If an opponent of Donald Trump spent personal funds on an international trip based from the US, travelled from town to town in another country and simply talked to people, and for whatever reason this led to many people getting the idea that this would be a good time to start a caravan, and if the large size and timing of that caravan resulted in it becoming a rallying point in many campaigns in the US without a centrally coordinated theme or proponent, would the travel-related expenditures in the US (or perhaps abroad as well) qualify as a campaign contribution in the US at a state level in non-presidential years?

If the opponent of President Trump did it two years later before a presidential election, at the federal level as well?

Now, there is a real caravan fitting this description.

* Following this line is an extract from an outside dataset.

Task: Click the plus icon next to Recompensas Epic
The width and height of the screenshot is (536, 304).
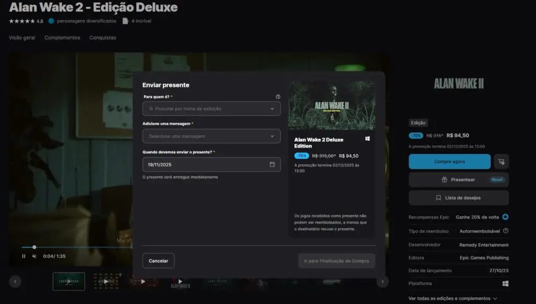Action: (506, 217)
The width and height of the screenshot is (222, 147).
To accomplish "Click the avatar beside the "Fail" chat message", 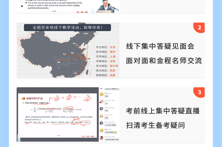I will (101, 102).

Is there a real person from the United States who participated in such activities? This rather promotes that question.

This raises a bunch of questions:

  1. Did it happen?
  2. Who did it?
  3. Was it done with intent?
  4. Are travel expenses for this purpose a campaign expense?
  5. To what campaign or campaigns?
  6. Did they know about it beforehand?

This is further confused by the fact that the campaigns making this an issue may be politically opposed to the individual who engaged in the activity. I.e. the person may have wanted to make this an issue for the opposite reason that it is becoming an issue.

And of course you mention state level campaign finance laws. There are fifty different states with fifty different laws. So there's fifty more questions.

An MCVE is supposed to narrow the question to make it more answerable. This expands into many subquestions, some of which are Too Broad on their own.

If you want to ask one of those subquestions, perhaps you should identify which one. Then if you wanted to offer an example, you might get some help making a good example. Perhaps one that is a bit more hypothetical. Or that better separates the hypothetical from the known.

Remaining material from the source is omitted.